The International Monetary Fund on Monday kept its growth forecasts for the global economy unchanged for this year and next year, but warned of escalating trade tensions that could derail the global recovery.

In its updated World Economic Outlook report released on Monday, the IMF said global economic growth is projected to reach 3.9 percent in 2018 and 2019, in line with its previous forecasts in April.

"But the expansion is becoming less even, and risks to the outlook are mounting.
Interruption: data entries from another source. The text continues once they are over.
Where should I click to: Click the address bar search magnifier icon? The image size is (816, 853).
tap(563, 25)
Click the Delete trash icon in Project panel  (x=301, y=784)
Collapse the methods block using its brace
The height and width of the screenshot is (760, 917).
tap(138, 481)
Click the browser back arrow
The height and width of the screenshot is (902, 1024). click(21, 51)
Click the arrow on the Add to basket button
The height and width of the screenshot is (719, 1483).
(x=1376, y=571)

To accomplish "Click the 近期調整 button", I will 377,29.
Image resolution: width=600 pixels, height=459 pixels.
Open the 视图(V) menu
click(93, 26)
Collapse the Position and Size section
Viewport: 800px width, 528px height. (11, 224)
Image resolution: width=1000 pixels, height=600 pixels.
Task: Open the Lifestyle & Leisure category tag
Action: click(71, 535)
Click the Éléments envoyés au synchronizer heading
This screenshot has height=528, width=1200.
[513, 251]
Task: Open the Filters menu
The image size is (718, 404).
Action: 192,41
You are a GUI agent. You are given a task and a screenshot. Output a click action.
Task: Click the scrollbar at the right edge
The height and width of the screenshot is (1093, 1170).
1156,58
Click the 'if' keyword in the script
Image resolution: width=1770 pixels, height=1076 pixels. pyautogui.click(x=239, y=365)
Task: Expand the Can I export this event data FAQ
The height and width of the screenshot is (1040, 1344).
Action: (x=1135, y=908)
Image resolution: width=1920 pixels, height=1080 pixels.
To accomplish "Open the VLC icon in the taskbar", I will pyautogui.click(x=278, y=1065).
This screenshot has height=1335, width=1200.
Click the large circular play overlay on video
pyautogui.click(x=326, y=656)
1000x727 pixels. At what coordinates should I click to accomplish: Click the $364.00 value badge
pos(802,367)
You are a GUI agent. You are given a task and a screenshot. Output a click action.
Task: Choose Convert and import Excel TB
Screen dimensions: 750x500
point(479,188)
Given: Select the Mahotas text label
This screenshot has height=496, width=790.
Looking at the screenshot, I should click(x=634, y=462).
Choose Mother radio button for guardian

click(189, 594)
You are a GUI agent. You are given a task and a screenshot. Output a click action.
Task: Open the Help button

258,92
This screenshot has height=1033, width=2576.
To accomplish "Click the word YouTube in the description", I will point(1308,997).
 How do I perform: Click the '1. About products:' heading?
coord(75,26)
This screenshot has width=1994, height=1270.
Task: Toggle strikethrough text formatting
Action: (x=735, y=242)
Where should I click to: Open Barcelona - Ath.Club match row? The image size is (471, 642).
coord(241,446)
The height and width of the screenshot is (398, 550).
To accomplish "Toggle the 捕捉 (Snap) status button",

The rate of expansion appears to have peaked in some major economies and growth has become less synchronized," the report said.

The IMF downgraded its growth forecast of advanced economies in 2018 to 2.4 percent, 0.1 percentage points lower than its April forecast, while maintaining an unchanged forecast of 2.2 percent growth in those economies for 2019.

Growth in emerging markets and developing economies is projected to strengthen to 4.9 percent in 2018 before reaching 5.1 percent in 2019, unchanged from previous forecasts.

The IMF said the balance of risks "has shifted further to the downside," amid rising trade tensions among the United States and its trading partners.

"The recently announced and anticipated tariff increases by the United States and retaliatory measures by trading partners have increased the likelihood of escalating and sustained trade actions," the report said.

"These could derail the recovery and depress medium-term growth prospects, both through their direct impact on resource allocation and productivity and by raising uncertainty and taking a toll on investment," the Washington-based international lender warned.

"Our modeling suggests that if current trade policy threats are realized and business confidence falls as a result, global output could be about 0.5 percent below current projections by 2020," IMF chief economist Maurice Obstfeld said at a press conference.

"As the focus of global retaliation, the United States finds a relatively high share of its exports taxed in global markets in such a broader trade conflict, and it is therefore especially vulnerable," he said.

The report came after the Trump administration unilaterally imposed high tariffs on imported steel and aluminum products, provoking strong opposition from the domestic business community and retaliatory measures from U.S. trading partners.

"The risk that current trade tensions escalate further — with adverse effects on confidence, asset prices, and investment — is the greatest near-term threat to global growth," Obstfeld warned, adding that "countries must resist inward-looking thinking."

"Avoiding protectionist measures and finding a cooperative solution that promotes continued growth in goods and services trade remain essential to preserve the global expansion," the report said.